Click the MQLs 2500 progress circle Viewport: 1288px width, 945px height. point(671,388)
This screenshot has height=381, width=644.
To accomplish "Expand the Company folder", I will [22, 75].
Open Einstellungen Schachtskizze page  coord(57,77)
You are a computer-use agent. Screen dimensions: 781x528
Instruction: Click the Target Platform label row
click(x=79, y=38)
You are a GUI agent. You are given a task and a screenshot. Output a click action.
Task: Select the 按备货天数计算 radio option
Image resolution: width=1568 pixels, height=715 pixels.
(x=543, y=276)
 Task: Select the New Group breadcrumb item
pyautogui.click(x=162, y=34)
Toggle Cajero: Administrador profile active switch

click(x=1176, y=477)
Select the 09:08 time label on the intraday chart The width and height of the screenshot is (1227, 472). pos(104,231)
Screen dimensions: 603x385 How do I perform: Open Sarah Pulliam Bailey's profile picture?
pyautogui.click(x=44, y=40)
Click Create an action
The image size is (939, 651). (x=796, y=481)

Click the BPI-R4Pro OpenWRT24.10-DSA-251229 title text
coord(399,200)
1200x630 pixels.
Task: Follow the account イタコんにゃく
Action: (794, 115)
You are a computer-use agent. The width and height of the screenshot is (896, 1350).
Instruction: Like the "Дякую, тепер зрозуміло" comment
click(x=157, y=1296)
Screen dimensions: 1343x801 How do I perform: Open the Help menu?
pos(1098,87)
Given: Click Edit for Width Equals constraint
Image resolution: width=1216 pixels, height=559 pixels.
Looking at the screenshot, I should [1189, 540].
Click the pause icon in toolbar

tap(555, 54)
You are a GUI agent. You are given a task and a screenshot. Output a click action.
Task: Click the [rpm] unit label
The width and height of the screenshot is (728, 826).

● Exercise description
Edit the records above so that every "Instruction" becomes "Command", leaving everything else unchanged.

● The output
Click the MQLs 2500 progress circle Viewport: 1288px width, 945px height. point(671,388)
This screenshot has height=381, width=644.
To accomplish "Expand the Company folder", I will [22, 75].
Open Einstellungen Schachtskizze page  coord(57,77)
You are a computer-use agent. Screen dimensions: 781x528
Command: Click the Target Platform label row
click(x=79, y=38)
You are a GUI agent. You are given a task and a screenshot. Output a click action.
Task: Select the 按备货天数计算 radio option
Image resolution: width=1568 pixels, height=715 pixels.
(x=543, y=276)
 Task: Select the New Group breadcrumb item
pyautogui.click(x=162, y=34)
Toggle Cajero: Administrador profile active switch

click(x=1176, y=477)
Select the 09:08 time label on the intraday chart The width and height of the screenshot is (1227, 472). pos(104,231)
Screen dimensions: 603x385 How do I perform: Open Sarah Pulliam Bailey's profile picture?
pyautogui.click(x=44, y=40)
Click Create an action
The image size is (939, 651). (x=796, y=481)

Click the BPI-R4Pro OpenWRT24.10-DSA-251229 title text
coord(399,200)
1200x630 pixels.
Task: Follow the account イタコんにゃく
Action: (794, 115)
You are a computer-use agent. The width and height of the screenshot is (896, 1350).
Command: Like the "Дякую, тепер зрозуміло" comment
click(x=157, y=1296)
Screen dimensions: 1343x801 How do I perform: Open the Help menu?
pos(1098,87)
Given: Click Edit for Width Equals constraint
Image resolution: width=1216 pixels, height=559 pixels.
Looking at the screenshot, I should [1189, 540].
Click the pause icon in toolbar

tap(555, 54)
You are a GUI agent. You are given a task and a screenshot. Output a click action.
Task: Click the [rpm] unit label
The width and height of the screenshot is (728, 826).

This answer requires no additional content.